Applicable Scenarios

1. Ideal Application Scenarios

  • Highly repetitive data: Such as genome sequences, version control systems, log files
  • Pattern matching needed: Suffixient sets naturally support certain pattern matching queries
  • Online processing: Data arrives in streams, requiring incremental index updates

2. Inapplicable Scenarios

  • Random data: χ on low-repetitiveness data may approach n, losing advantage
  • Exact space guarantees needed: χ reachability unknown, cannot guarantee O(χ) space implementation
  • Complex queries: Limited query types supported by suffixient sets

3. Comparison with Other Methods

  • vs. BWT (r): χ smaller but requires additional access mechanism
  • vs. LZ (z): χ smaller in some cases (Fibonacci), larger in others (de Bruijn)
  • vs. Grammar (g): Similarly incomparable

References

Key Citations

  1. Original suffixient sets papers:
    • 6 Depuydt et al., "Suffixient sets", 2023
    • 4 Cenzato et al., "Suffixient arrays", 2025
  2. Computational algorithms:
    • 5 Cenzato et al., "On computing the smallest suffixient set", SPIRE 2024
    • 33 Ukkonen, "On-line construction of suffix trees", 1995
  3. Repetitiveness measure surveys:
    • 25,26 Navarro, "Indexing highly repetitive string collections", ACM Computing Surveys 2021
    • 27 Navarro, "Indexing highly repetitive string collections", arXiv 2022
  4. Related measures:
    • 18 Kempa & Prezza, "String attractors", STOC 2018
    • 3 Burrows & Wheeler, "BWT", 1994
    • 20 Lempel & Ziv, "LZ complexity", 1976
    • 28 Navarro et al., "Ordered parsings", IEEE TIT 2021
  5. Sensitivity research:
    • 1 Akagi et al., "Sensitivity of string compressors", Information and Computation 2023
    • 15 Giuliani et al., "Bit catastrophes for BWT", Theory of Computing Systems 2025

Overall Assessment: This is a high-quality theoretical paper providing deep and comprehensive analysis of suffixient sets as a repetitiveness measure.

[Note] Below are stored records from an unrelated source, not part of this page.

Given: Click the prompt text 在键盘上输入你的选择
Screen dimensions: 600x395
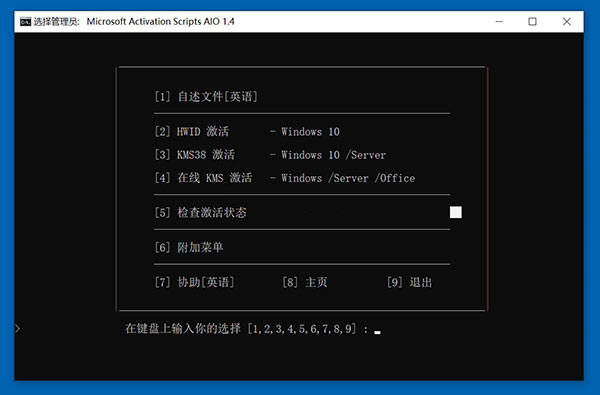Looking at the screenshot, I should coord(183,328).
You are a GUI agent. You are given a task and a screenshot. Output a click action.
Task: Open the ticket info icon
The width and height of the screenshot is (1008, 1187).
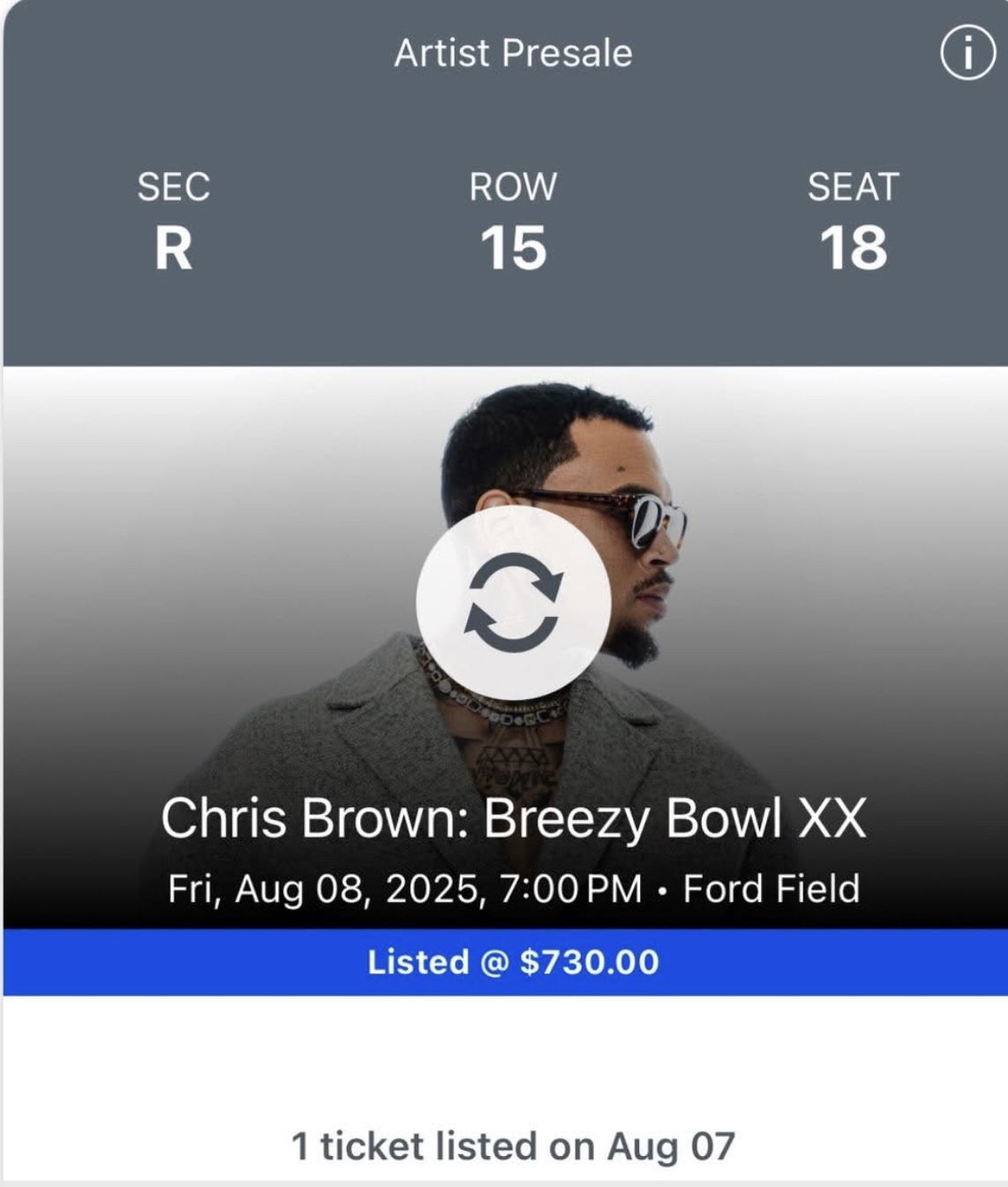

Main contributions include establishing direct relationship between χ and r, sensitivity analysis, exact characterization of special string families, and elegant online algorithm. The paper's theoretical analysis is rigorous, proofs detailed, and writing clear. Main weaknesses are lack of experimental verification and unresolved reachability problem. The paper establishes solid theoretical foundation for suffixient set research, with proposed open problems guiding future directions. Recommended future work includes performance evaluation on real data and resolution of the reachability problem.